Ideal Resting Heart Rate
At rest, when your body's workload is low, the demand for nutrient- and oxygen-carrying blood is low. The heart rate, when measured under this condition, is called the resting heart rate. According to research published in the American Journal of Physiology, the average resting heart rate for adult women is about 65 beats per minute and for males averages 52 beats per minute. Because of variations in age, size and fitness level, a resting heart rate that falls within five or six beats above or below these averages should be considered normal.
Maximum Heart Rate
As you begin to demand more of your body while exercising, the demand for blood flow to your muscles and other organs increases significantly. This requires a elevation of your heart rate which, when exercising at your maximum capacity, is referred to as your maximum heart rate.

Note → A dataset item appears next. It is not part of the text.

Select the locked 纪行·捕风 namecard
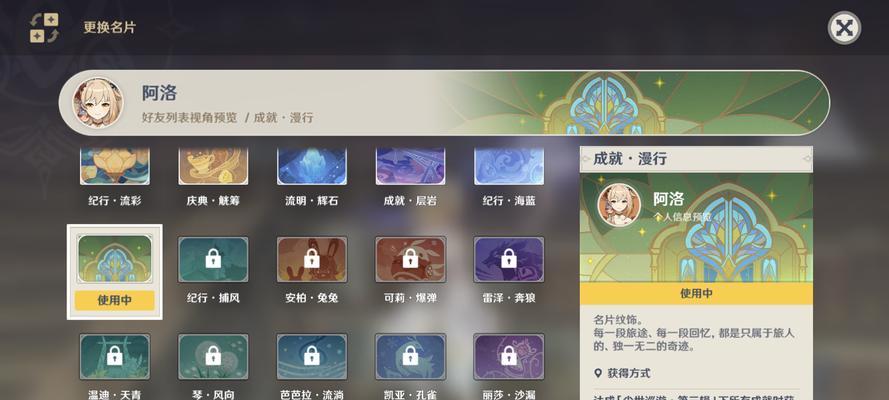This screenshot has height=400, width=889. click(x=213, y=259)
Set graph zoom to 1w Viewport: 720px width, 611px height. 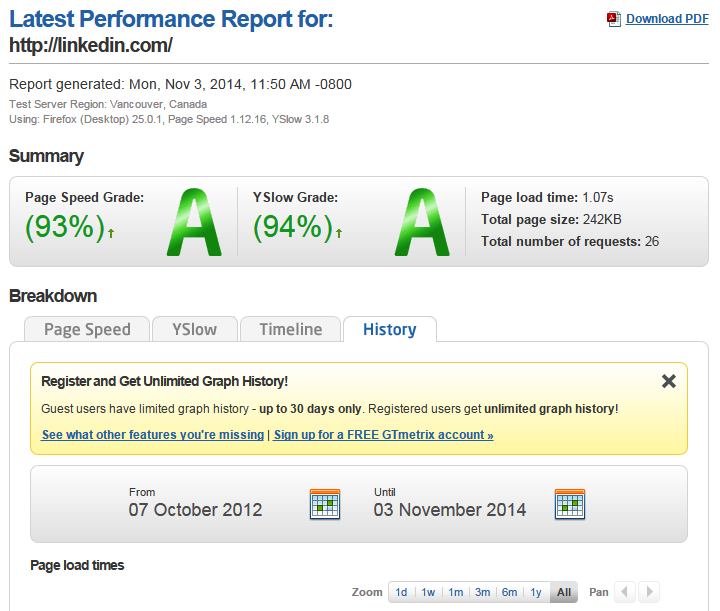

The common and simple formula to determine your maximum heart rate is to subtract your current age, in years, from the number 220. If you are 25 years old, your maximum heart rate should be 195 beats per minute (220 - 25 = 195).
Heart Rate Recovery
After a strenuous workout when your maximum heart rate has been reached, the time it takes for your elevated heart rate to return to normal -- the heart rate recovery time -- can provide an additional measure of cardiovascular health. Research published in the New England Journal of Medicine shows that a healthy heart rate should decline by at least 12 beats per minute as it returns to its resting rate following exercise.
Measuirng Your Heart Rate
The simplest way to measure your heart rate is by sensing the pulsations of arterial blood flow as it travels through arteries just under the surface of your skin. With each beat of the heart, a pulsation can be found in these superficial arteries. Your pulse rate will therefore reflect and equal your heart rate. The most commonly used sites are at the carotid arteries along the sides of your neck and the radial artery on the inner surface of your wrists.